=== What to work on ===
Lay out the lines of the records below as a Markdown table with the columns Row and Line, starting with the line that contains "Click the end timestamp value cell" and going on through the line that contains "click(x=211, y=32)". Number each line in sequence and omit any blank lines.

=== Exercise material ===

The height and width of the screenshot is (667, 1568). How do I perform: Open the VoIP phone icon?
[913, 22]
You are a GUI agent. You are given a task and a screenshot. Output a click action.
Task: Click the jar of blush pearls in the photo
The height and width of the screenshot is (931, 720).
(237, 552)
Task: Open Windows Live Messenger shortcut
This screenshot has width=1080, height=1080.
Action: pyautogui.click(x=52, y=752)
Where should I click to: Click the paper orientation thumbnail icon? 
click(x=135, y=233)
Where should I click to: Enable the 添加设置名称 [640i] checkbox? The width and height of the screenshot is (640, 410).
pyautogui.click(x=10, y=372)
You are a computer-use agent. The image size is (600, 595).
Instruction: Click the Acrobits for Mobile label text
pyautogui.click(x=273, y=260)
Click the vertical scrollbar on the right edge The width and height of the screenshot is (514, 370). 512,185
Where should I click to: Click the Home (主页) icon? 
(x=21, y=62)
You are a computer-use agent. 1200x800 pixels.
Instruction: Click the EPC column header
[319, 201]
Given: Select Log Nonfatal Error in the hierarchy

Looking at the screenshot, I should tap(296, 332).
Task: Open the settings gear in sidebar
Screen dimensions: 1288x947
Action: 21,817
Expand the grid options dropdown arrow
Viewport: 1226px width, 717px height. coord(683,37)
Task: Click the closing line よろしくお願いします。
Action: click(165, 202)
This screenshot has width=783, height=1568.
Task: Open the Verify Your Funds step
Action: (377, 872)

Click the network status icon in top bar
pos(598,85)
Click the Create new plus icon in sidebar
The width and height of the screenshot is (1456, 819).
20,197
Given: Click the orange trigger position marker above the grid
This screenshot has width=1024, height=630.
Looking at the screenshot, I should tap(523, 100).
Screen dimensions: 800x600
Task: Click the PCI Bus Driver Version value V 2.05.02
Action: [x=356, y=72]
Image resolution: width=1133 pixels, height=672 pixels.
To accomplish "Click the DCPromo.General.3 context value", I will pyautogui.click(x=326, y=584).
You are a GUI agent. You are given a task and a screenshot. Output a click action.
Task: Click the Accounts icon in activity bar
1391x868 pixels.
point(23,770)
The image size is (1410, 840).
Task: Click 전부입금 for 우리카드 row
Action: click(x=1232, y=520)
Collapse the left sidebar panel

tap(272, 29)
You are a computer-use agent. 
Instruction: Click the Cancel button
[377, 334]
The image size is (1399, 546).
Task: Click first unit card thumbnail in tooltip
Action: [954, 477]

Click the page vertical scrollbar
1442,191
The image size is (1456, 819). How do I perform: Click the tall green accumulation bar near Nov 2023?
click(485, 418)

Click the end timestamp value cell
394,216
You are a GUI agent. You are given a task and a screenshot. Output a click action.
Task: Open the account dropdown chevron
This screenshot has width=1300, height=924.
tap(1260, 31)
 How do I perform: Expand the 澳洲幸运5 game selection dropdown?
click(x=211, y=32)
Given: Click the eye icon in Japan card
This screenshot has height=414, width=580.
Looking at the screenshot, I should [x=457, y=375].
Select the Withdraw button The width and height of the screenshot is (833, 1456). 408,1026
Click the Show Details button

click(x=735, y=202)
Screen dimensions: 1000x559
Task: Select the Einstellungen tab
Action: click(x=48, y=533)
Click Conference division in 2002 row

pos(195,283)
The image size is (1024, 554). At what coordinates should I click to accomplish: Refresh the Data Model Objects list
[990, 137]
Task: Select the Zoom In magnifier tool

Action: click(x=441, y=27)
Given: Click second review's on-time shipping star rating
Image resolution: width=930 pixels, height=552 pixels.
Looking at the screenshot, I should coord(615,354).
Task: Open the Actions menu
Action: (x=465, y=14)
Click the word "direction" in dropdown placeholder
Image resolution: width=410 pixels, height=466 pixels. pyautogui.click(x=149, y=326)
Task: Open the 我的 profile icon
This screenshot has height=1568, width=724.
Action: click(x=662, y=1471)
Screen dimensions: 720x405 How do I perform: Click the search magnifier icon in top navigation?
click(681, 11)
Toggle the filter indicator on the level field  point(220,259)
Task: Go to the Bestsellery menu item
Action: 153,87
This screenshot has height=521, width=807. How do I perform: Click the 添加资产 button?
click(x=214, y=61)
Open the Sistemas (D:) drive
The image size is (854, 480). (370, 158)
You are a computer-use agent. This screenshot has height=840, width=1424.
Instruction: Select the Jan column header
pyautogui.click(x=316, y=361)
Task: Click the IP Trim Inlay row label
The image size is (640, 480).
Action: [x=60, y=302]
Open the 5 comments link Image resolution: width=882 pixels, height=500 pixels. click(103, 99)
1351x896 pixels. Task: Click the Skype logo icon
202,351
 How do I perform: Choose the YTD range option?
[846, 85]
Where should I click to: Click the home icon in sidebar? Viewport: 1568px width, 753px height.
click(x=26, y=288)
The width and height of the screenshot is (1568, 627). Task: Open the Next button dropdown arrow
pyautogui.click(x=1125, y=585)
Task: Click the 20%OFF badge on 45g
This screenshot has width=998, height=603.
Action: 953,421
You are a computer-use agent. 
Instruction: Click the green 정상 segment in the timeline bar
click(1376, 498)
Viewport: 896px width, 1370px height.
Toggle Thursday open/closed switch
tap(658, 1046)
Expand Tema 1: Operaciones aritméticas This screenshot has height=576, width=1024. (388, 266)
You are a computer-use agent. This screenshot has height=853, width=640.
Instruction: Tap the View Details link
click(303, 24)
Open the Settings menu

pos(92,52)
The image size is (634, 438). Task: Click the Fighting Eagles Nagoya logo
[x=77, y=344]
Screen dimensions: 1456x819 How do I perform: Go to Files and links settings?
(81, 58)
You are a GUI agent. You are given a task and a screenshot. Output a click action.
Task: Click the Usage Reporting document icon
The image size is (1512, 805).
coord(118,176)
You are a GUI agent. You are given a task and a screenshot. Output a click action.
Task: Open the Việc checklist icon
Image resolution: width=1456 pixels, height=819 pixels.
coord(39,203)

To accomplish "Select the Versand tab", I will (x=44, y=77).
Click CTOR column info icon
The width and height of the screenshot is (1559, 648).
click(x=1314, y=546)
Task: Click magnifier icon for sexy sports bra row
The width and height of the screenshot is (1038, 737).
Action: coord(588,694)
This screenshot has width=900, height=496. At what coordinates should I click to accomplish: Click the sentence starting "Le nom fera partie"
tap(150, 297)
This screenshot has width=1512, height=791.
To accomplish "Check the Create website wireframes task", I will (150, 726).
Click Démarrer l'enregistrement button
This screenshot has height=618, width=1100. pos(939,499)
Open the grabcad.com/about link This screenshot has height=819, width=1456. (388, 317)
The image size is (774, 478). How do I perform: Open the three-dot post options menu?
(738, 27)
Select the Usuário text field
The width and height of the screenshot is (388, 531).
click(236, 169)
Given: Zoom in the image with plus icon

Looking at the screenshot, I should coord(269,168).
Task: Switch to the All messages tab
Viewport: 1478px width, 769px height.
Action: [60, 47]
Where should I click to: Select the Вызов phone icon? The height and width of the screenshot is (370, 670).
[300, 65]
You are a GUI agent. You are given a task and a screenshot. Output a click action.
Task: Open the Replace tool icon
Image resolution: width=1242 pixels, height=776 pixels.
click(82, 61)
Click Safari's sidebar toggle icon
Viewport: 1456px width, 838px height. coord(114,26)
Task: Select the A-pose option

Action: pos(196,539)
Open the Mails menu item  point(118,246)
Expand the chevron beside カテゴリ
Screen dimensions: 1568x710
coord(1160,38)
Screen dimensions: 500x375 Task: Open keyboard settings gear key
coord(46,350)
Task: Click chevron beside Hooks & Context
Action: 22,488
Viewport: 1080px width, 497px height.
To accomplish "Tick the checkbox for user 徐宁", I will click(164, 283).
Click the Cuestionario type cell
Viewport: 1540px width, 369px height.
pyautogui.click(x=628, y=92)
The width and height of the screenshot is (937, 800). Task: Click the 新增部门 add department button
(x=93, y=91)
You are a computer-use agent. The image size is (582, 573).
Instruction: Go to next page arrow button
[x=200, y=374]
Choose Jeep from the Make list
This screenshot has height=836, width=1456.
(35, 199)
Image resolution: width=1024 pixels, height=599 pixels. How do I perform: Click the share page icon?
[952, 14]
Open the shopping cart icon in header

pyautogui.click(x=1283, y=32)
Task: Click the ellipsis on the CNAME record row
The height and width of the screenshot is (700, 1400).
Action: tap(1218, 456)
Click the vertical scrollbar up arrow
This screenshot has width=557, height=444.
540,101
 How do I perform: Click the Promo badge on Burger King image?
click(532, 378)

=== Solution below ===
| Row | Line |
|---|---|
| 1 | Click the end timestamp value cell |
| 2 | 394,216 |
| 3 | You are a GUI agent. You are given a task and a screenshot. Output a click action. |
| 4 | Task: Open the account dropdown chevron |
| 5 | This screenshot has width=1300, height=924. |
| 6 | tap(1260, 31) |
| 7 |  How do I perform: Expand the 澳洲幸运5 game selection dropdown? |
| 8 | click(x=211, y=32) |